Re: Abundance estimate with CJS

PostPosted: Wed Mar 22, 2017 9:30 am
by SoConfused
Thank you for that! I'm not sure how to restrict it to a single thread - google tells me that I would have had to use mark.wrapper.parallel() for parallel processing, but I'm just using mark.wrapper(). Is there an internal command that sets parallel = FALSE somewhere that I haven't found?

Re: Abundance estimate with CJS

PostPosted: Wed Mar 22, 2017 10:07 am
by cooch
SoConfused wrote:Thank you for that! I'm not sure how to restrict it to a single thread - google tells me that I would have had to use mark.wrapper.parallel() for parallel processing, but I'm just using mark.wrapper(). Is there an internal command that sets parallel = FALSE somewhere that I haven't found?
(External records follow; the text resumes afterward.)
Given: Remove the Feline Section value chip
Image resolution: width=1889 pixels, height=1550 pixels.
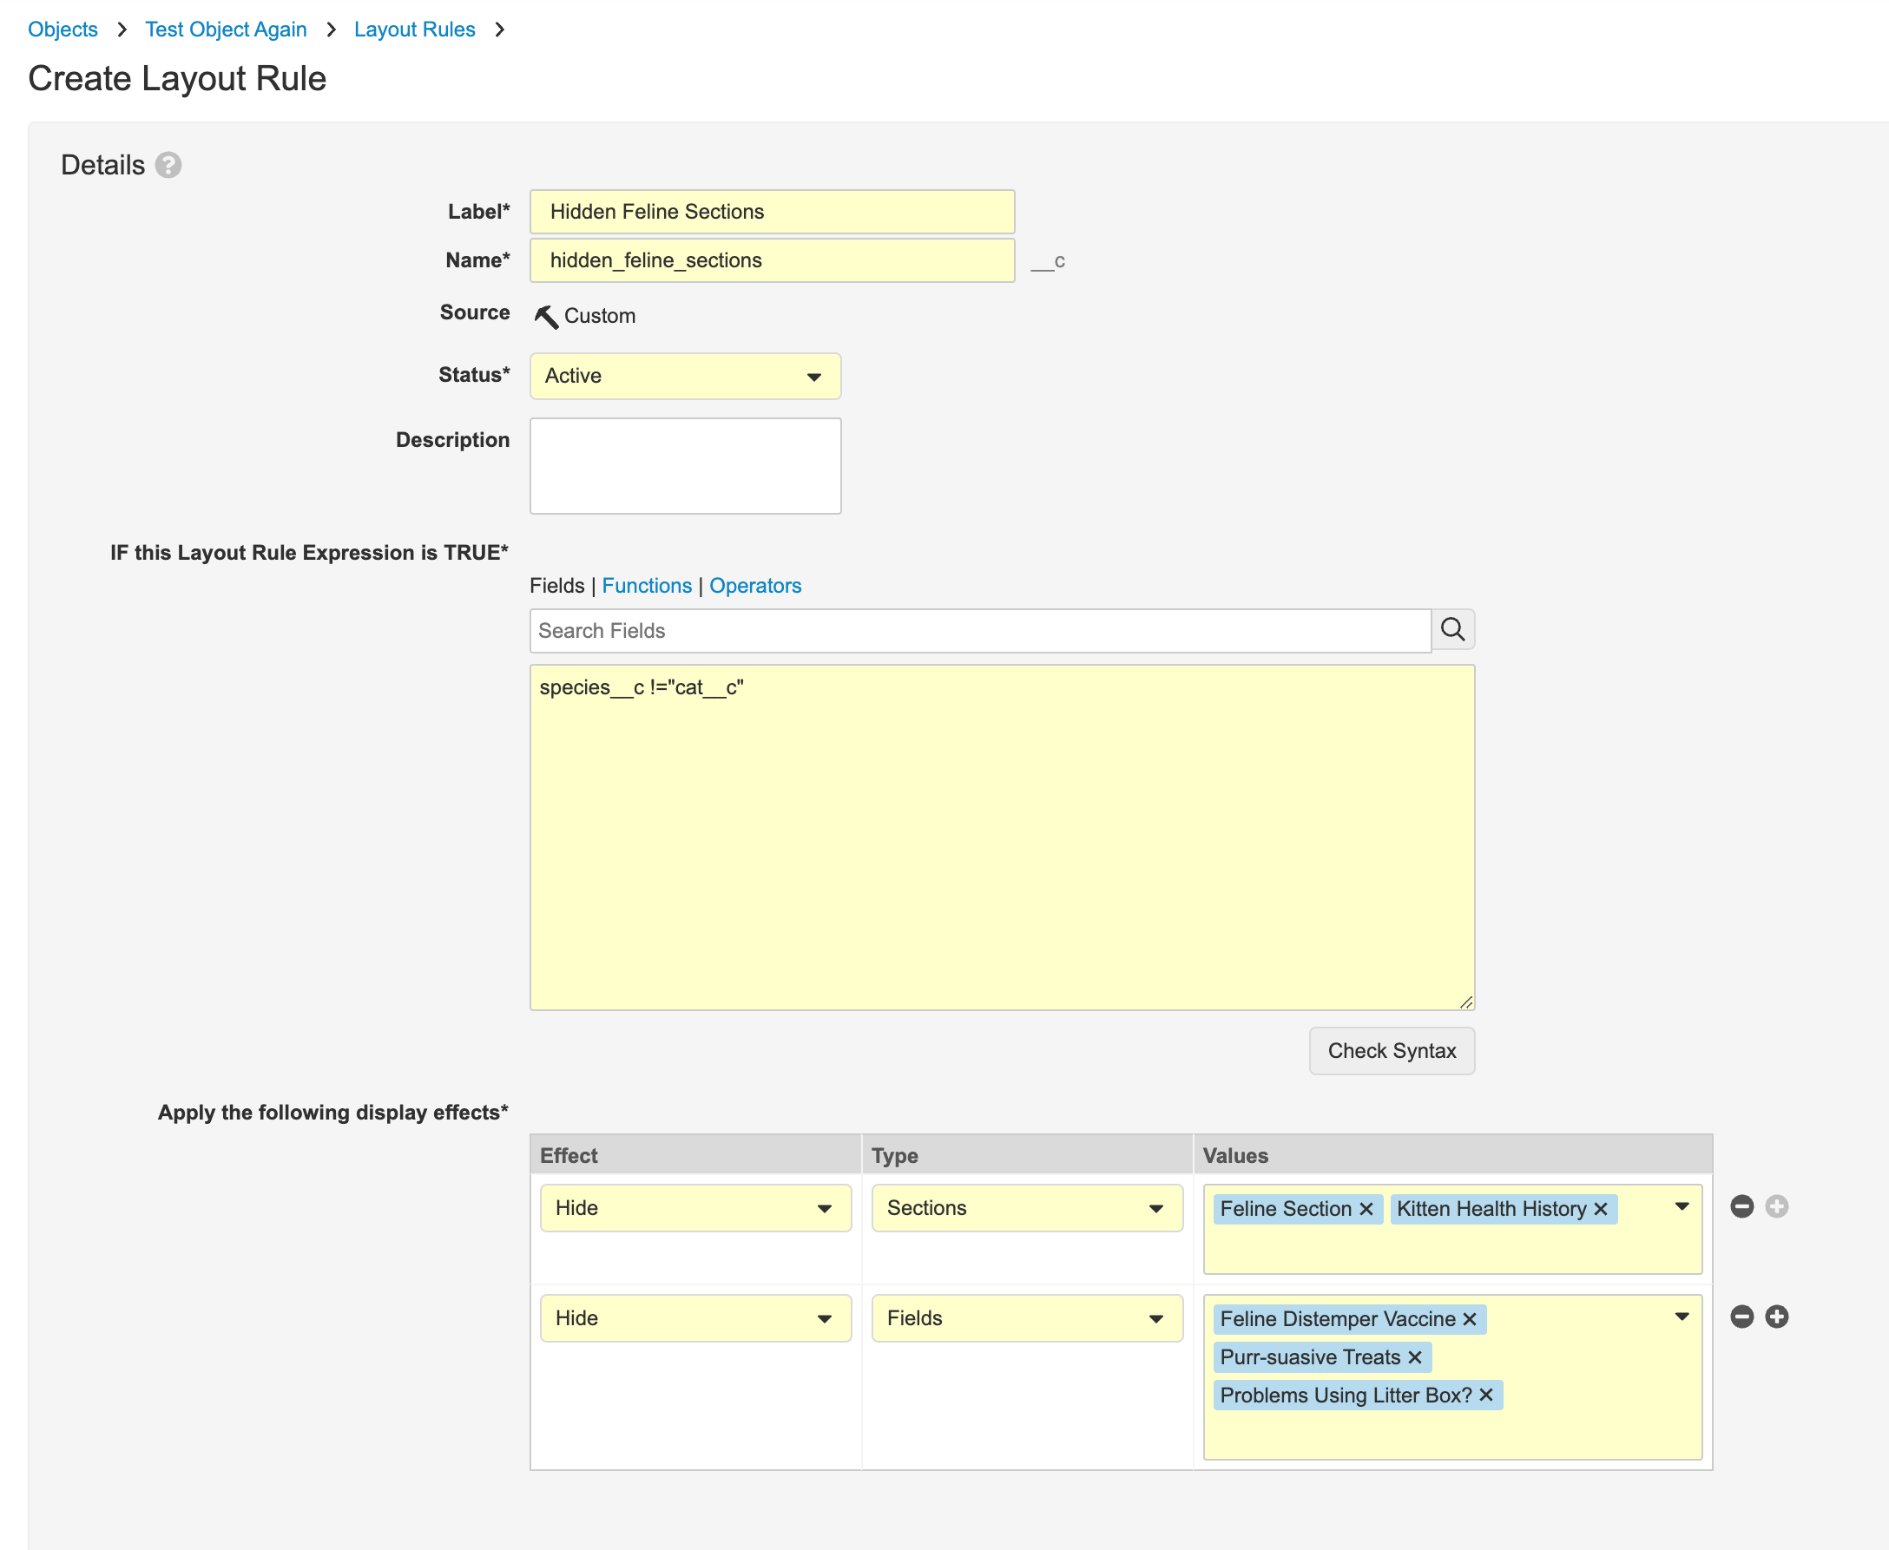Looking at the screenshot, I should point(1366,1209).
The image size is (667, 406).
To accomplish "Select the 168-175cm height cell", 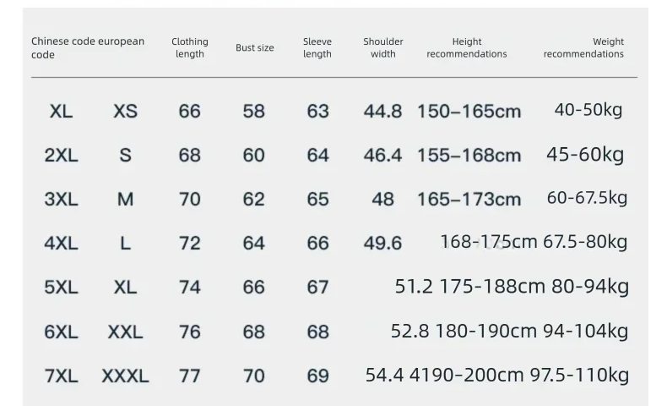I will point(488,242).
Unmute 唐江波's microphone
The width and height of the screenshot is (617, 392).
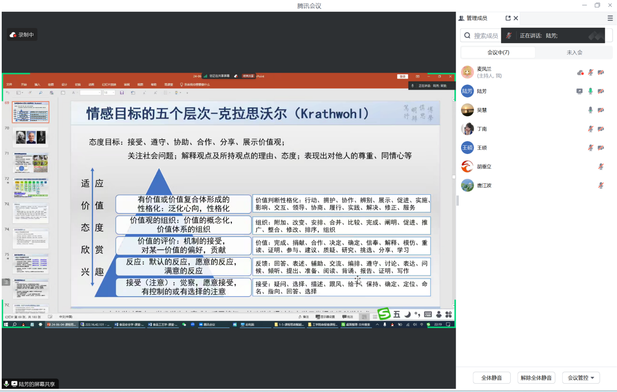(x=601, y=186)
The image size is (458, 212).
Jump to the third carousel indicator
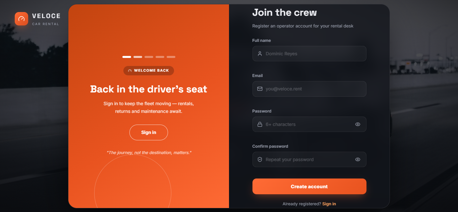click(x=149, y=57)
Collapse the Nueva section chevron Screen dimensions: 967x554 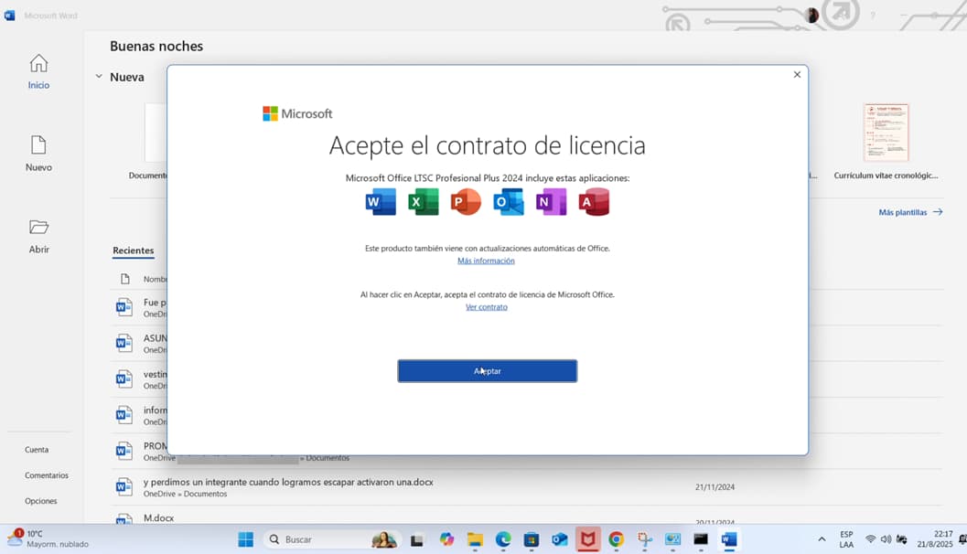(x=99, y=77)
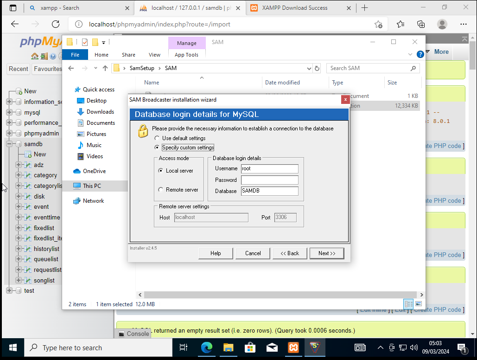Click the phpMyAdmin home icon

tap(35, 56)
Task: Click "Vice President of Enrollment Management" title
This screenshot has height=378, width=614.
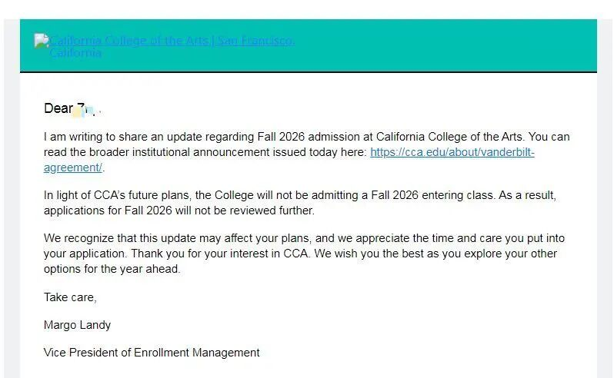Action: click(x=152, y=352)
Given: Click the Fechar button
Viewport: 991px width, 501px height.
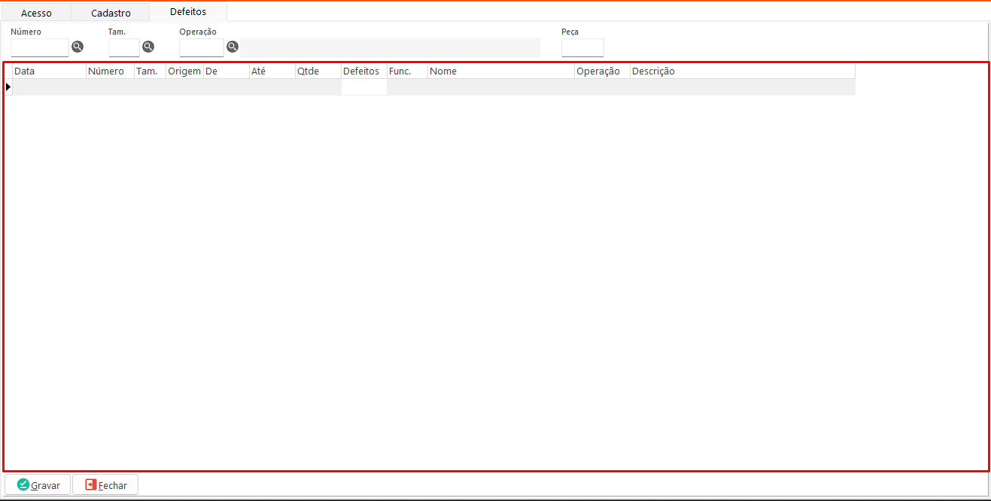Looking at the screenshot, I should [105, 485].

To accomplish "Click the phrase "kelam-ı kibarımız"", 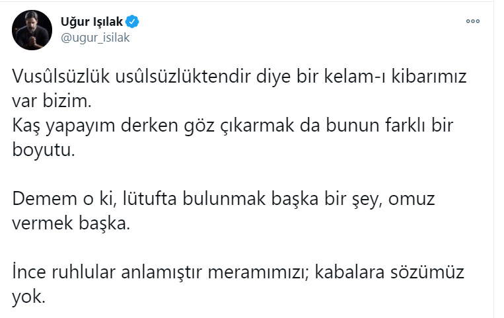I will point(404,76).
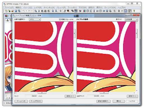Click the hybrid preview vertical scrollbar thumb
The height and width of the screenshot is (109, 145).
click(x=137, y=33)
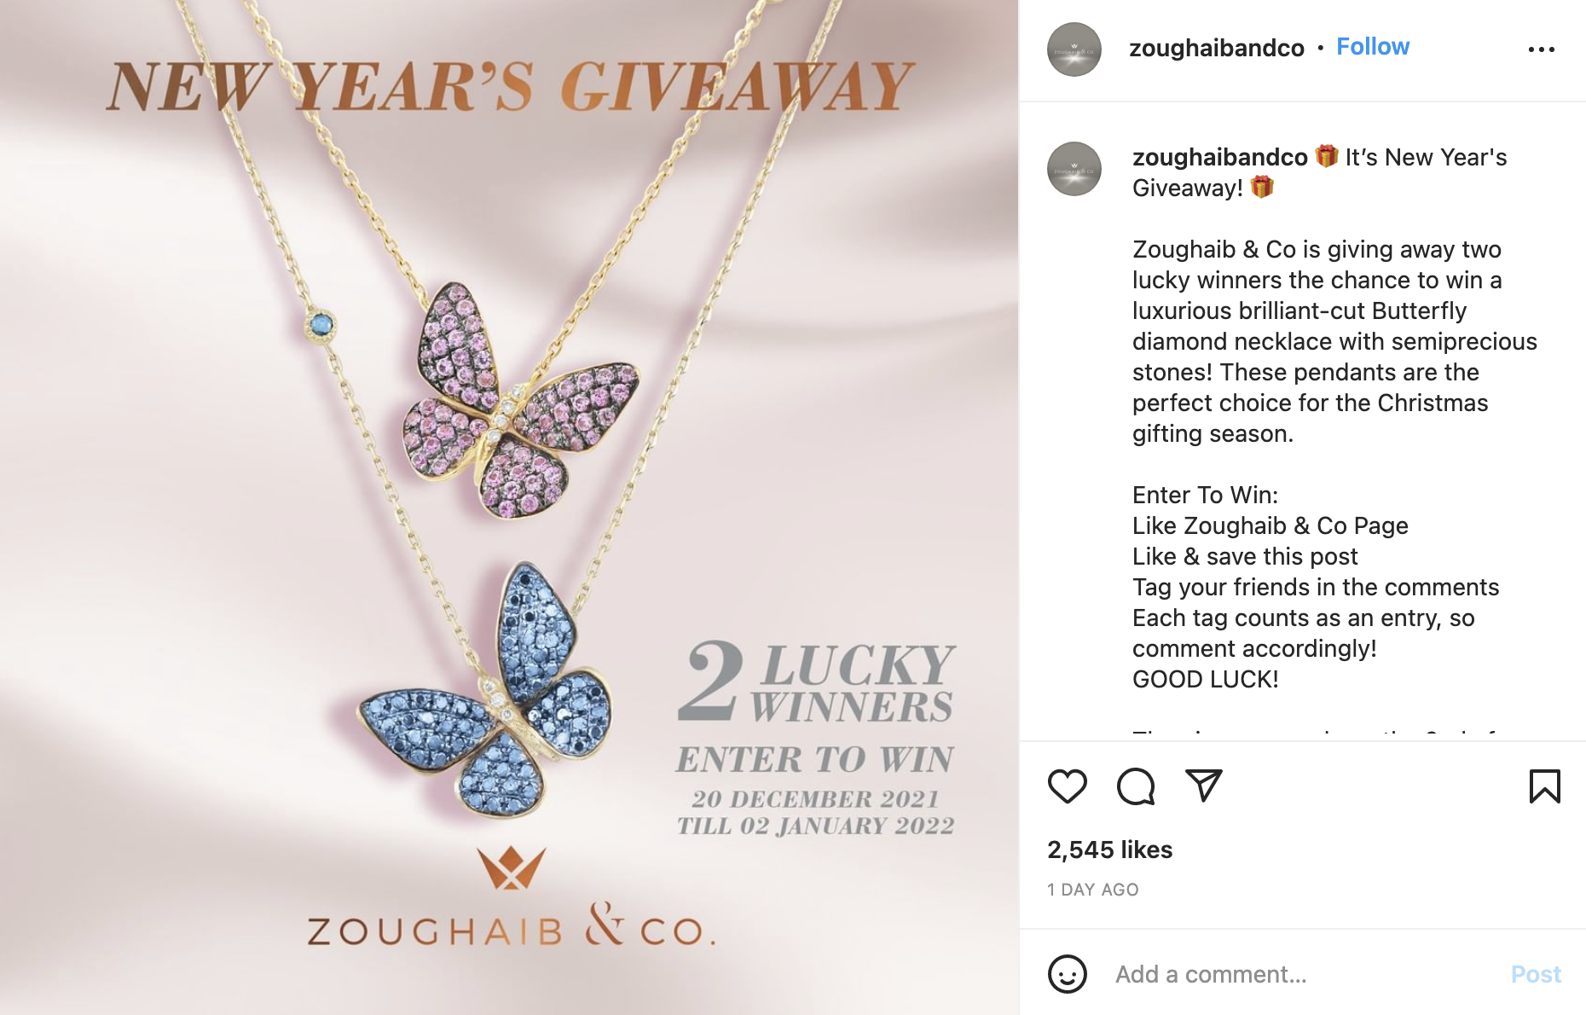Open zoughaibandco profile from header username
This screenshot has width=1586, height=1015.
pos(1217,48)
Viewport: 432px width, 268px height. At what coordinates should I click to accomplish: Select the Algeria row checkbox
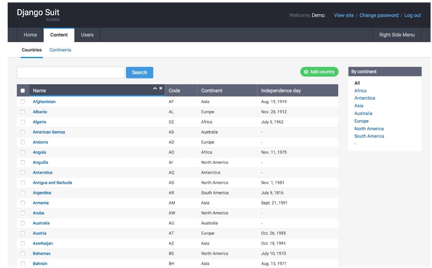pyautogui.click(x=23, y=122)
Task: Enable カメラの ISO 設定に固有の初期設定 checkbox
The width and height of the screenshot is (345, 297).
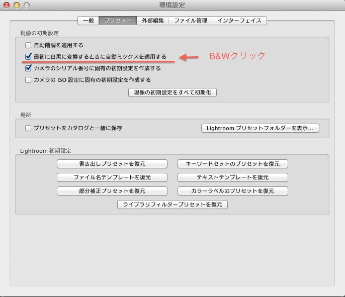Action: 29,80
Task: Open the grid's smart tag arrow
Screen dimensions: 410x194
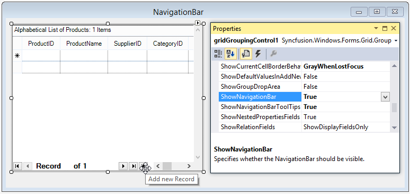Action: [198, 23]
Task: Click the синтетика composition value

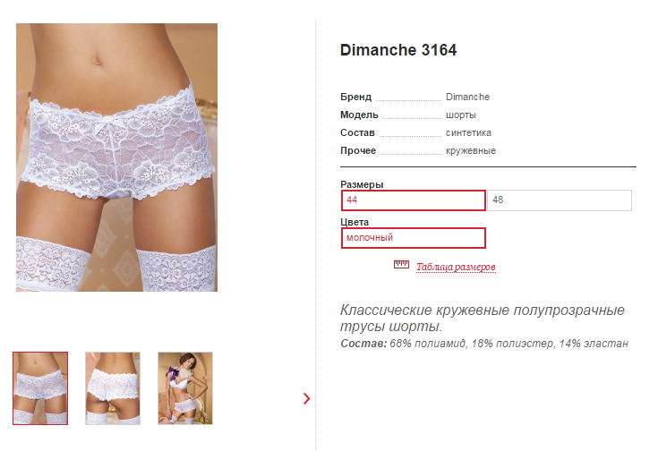Action: point(468,133)
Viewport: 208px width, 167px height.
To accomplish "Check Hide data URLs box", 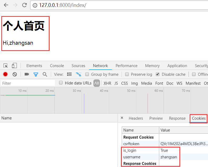I will 61,83.
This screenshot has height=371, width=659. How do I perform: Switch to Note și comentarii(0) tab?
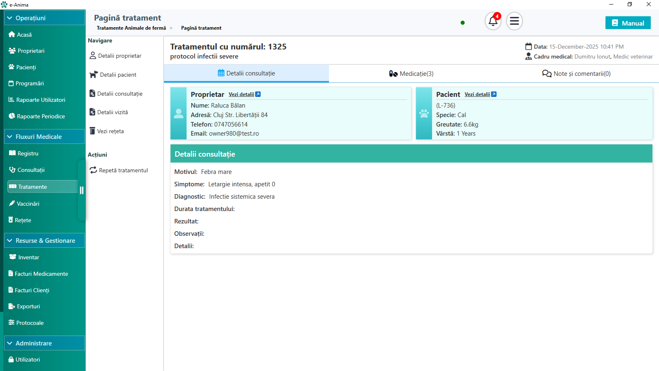576,74
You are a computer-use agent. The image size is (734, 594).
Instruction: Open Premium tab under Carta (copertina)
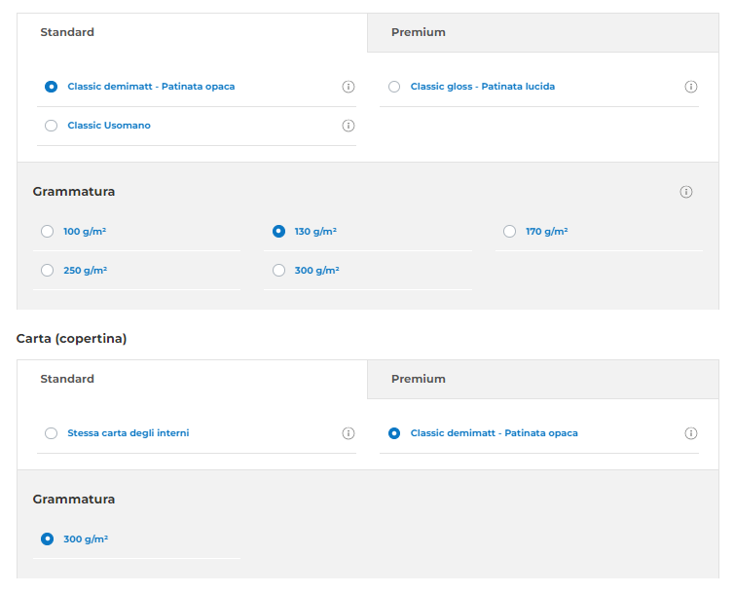(419, 379)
From the command line, when running MARK, you set the threads using -threads option. For example,

mark -threads=-3 i=dipper.inp o=dipper.lst

Here, -threads=-3 means use 3 threads less than maximum. So, if your machine has max 4 threads, the above would run MARK using only 1 thread (4-3=1). If your machine had max 8 threads, you'd use -threads=-7, and so on.

How you accomplish this with RMark is something Jeff would have to answer.

I'll restrict further comment on the 'utility' of deriving abundance estimates from an open CJS model in the first place, and make the point that whatever small differences you see in running using multiple cores will be trivial relative to the uncertainty in the abundance estimates.

Re: Abundance estimate with CJS

PostPosted: Wed Mar 22, 2017 10:49 am
by SoConfused
I'll restrict further comment on the 'utility' of deriving abundance estimates from an open CJS model in the first place


I tried running the POPAN model for my data, but I seemed to have run into a problem (and posted a question here http://www.phidot.org/forum/viewtopic.php?f=21&t=3440). It seems to be due to including an individual covariate (weight at release) in the survival estimates? Do I have to choose whether I want to estimate survival well (and use a covariate with CJS) or get an abundance estimate (and use POPAN with no covariate)?

Re: Abundance estimate with CJS

PostPosted: Wed Mar 22, 2017 11:10 am
by jlaake
Use argument threads=1 in call to mark or mark.wrapper.